In sectors such as logistics, manufacturing, warehousing, retail and transport, workforce demand can change quickly. Peak seasons, late deliveries, production deadlines and staff shortages can all create overtime pressure.
That flexibility must still be managed properly.
For businesses using outsourced staffing or temporary employment services, the threshold should be reviewed across all relevant categories of workers. This includes employees placed at client sites, fixed-term workers, shift-based workers and employees whose earnings are close to the threshold.
A compliant workforce model is not only about filling shifts.
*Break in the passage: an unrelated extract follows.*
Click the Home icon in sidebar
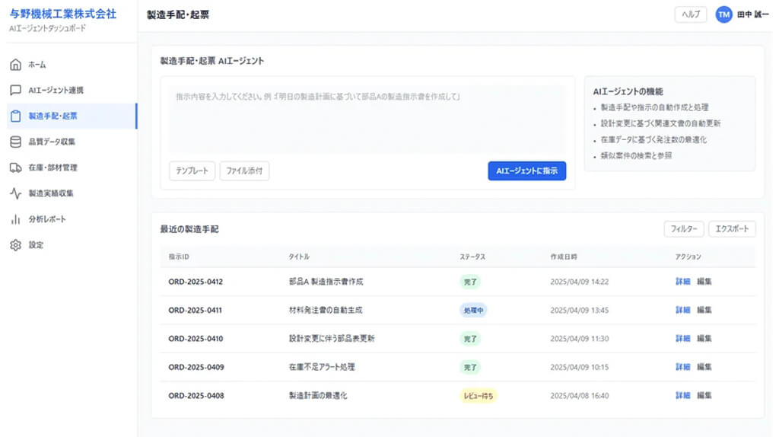 coord(15,65)
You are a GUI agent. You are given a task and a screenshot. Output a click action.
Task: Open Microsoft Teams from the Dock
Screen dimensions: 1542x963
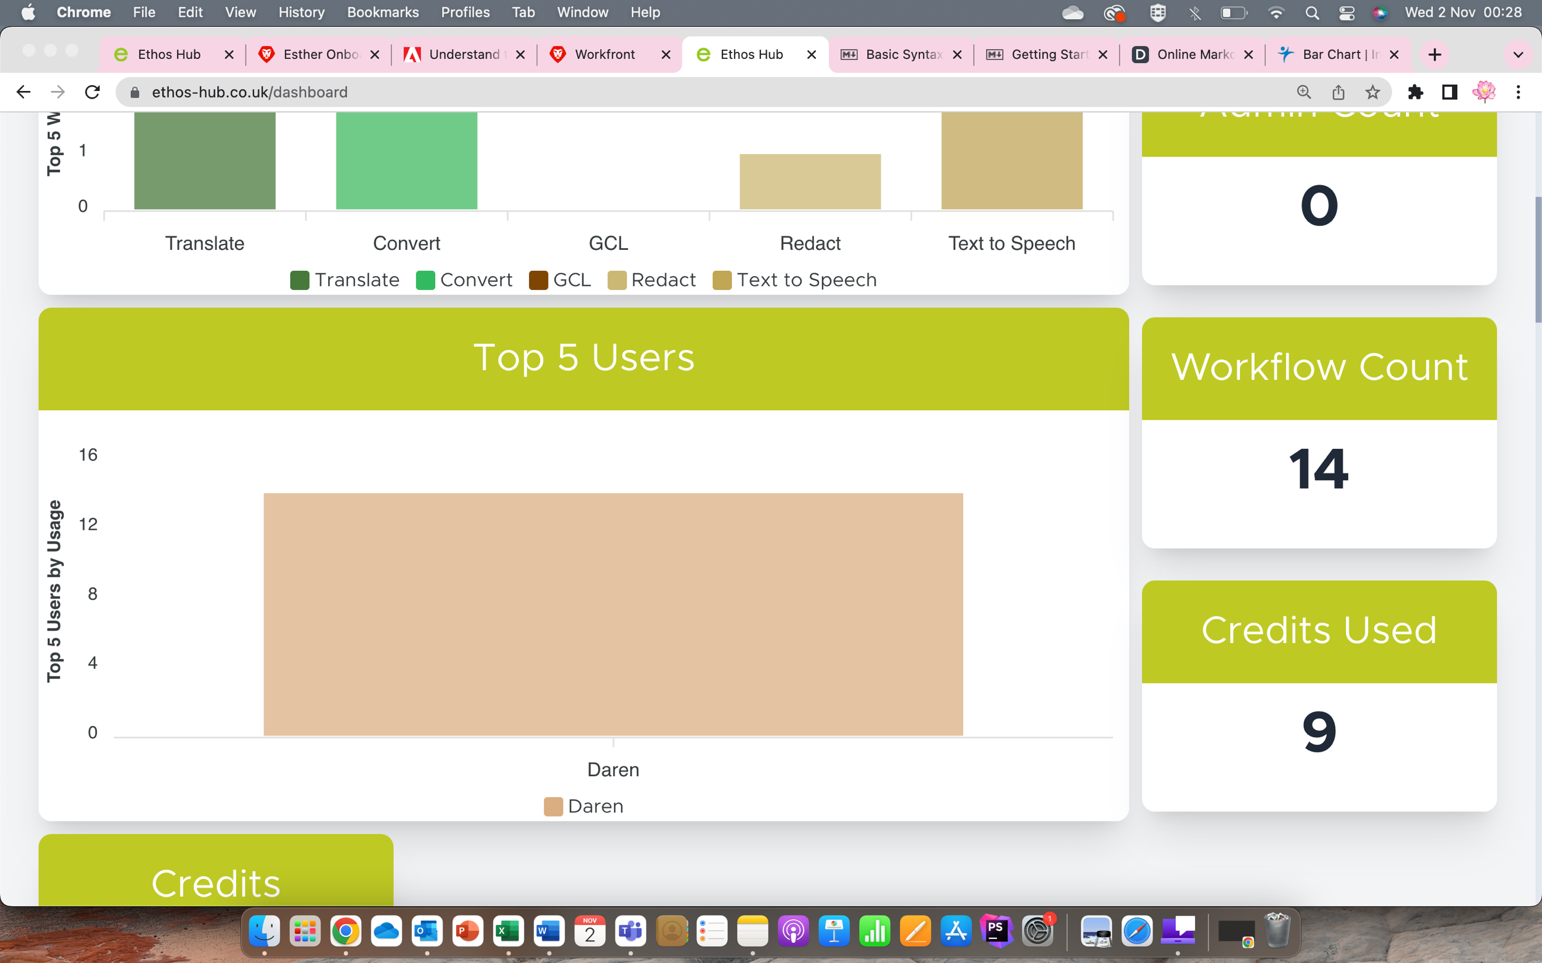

It is about ensuring that pay, contracts, scheduling, payroll administration and labour legislation work together.
Clear overtime practices start with informed workforce planning
Understanding the 2026 BCEA earnings threshold is about more than answering the question, “what is the salary threshold for overtime in South Africa?” It is about helping employers make better, more compliant workforce decisions before pressure builds on the floor, in the warehouse, on the road or across shift-based operations.
For businesses that rely on flexible staffing, temporary employment services or outsourced labour, the threshold should prompt a careful review of pay structures, contracts, working hours and overtime practices. When salary benchmarking, payroll administration and workforce planning are aligned, employers are better positioned to remain compliant, protect operational continuity and build fairer, more transparent employment practices for the people who keep their businesses moving.